* _What is required_:
Everything from the line that has "Given: Click the" to the last line of the listing must be repeated exactly, and nothing more; omit the pictures.
▽
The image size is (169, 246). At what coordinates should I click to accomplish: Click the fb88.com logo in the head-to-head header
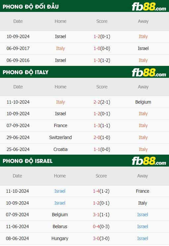coord(149,7)
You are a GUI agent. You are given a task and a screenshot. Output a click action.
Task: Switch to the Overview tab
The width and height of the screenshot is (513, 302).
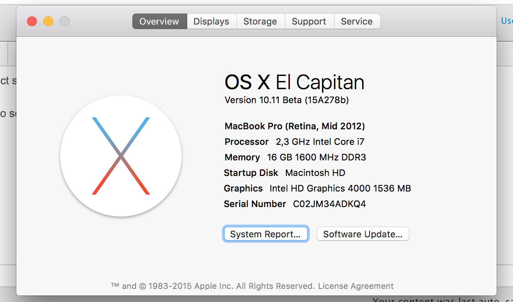pyautogui.click(x=159, y=22)
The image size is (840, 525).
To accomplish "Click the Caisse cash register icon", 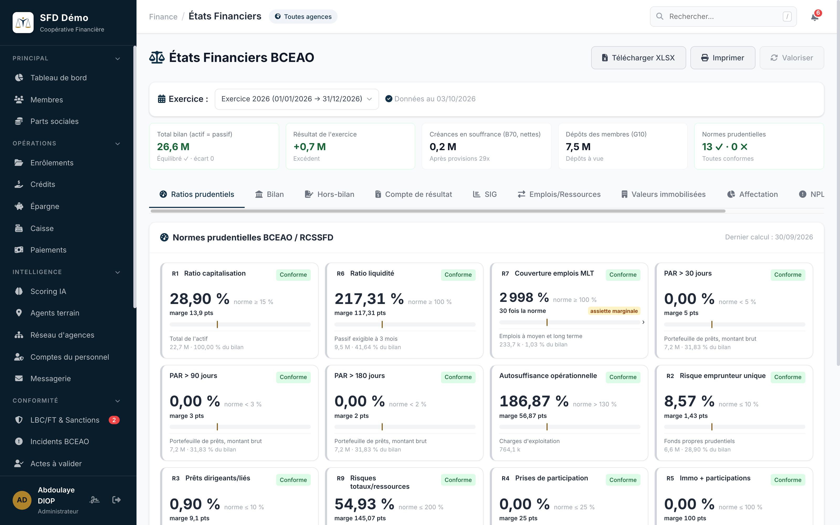I will pos(19,228).
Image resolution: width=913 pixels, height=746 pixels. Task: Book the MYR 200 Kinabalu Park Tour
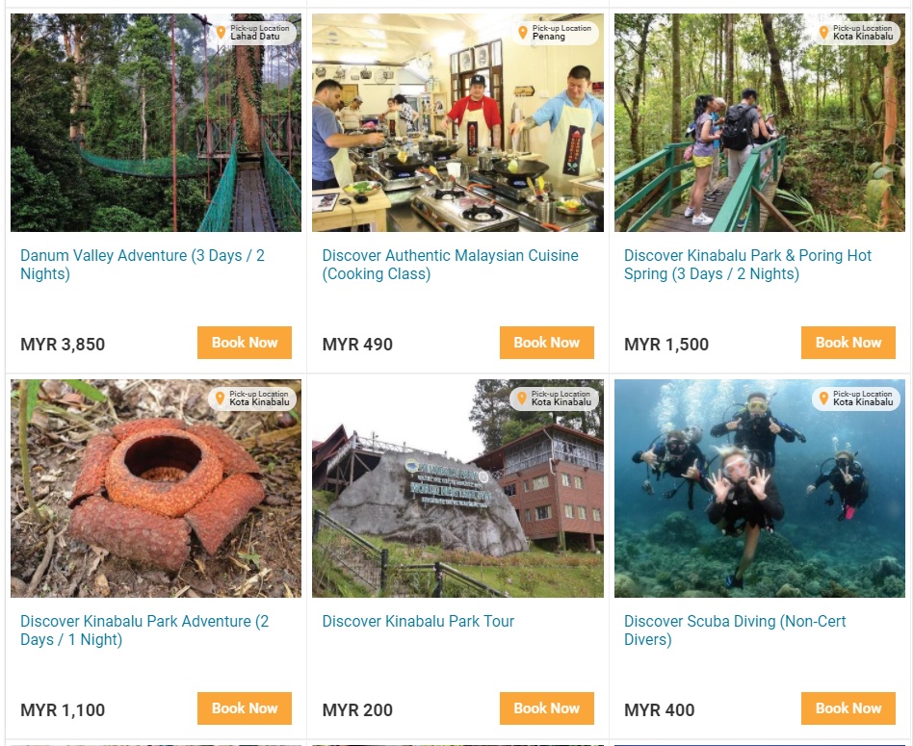tap(547, 708)
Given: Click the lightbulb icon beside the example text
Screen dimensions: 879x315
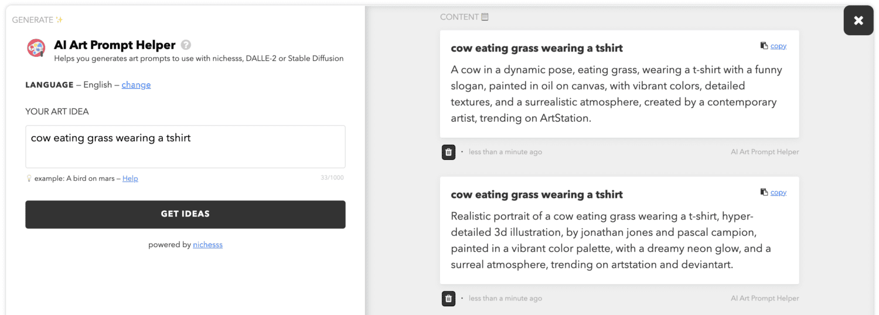Looking at the screenshot, I should pos(29,179).
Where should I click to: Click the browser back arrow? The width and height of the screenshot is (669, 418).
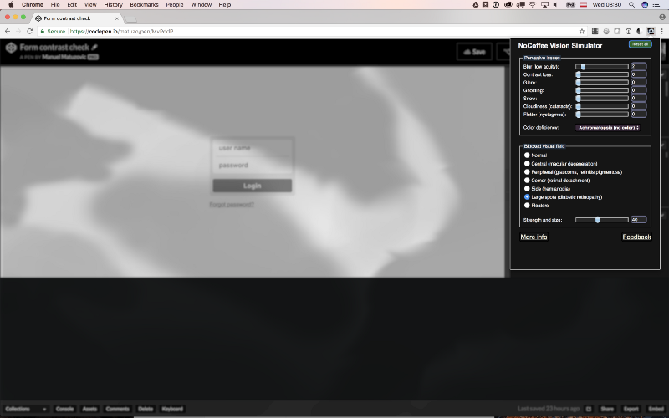click(x=8, y=31)
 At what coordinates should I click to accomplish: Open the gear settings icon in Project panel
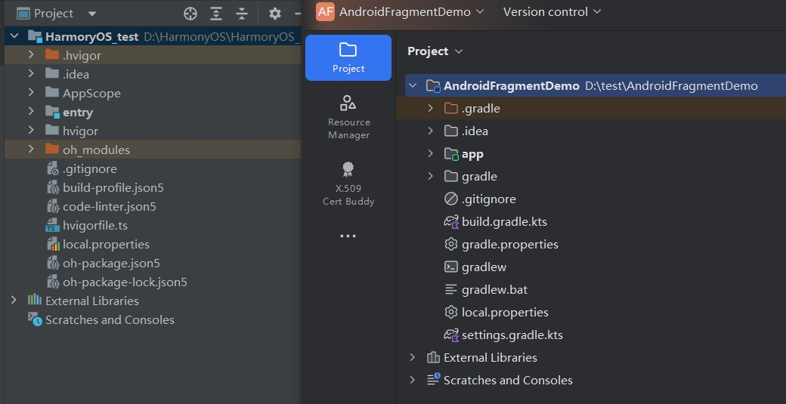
△
* _Response to this task_:
Given: Click the lightbulb icon beside the example text
Screen dimensions: 879x315
Looking at the screenshot, I should pos(29,179).
Where should I click to: Click the browser back arrow? The width and height of the screenshot is (669, 418).
click(x=8, y=31)
 At what coordinates should I click to accomplish: Open the gear settings icon in Project panel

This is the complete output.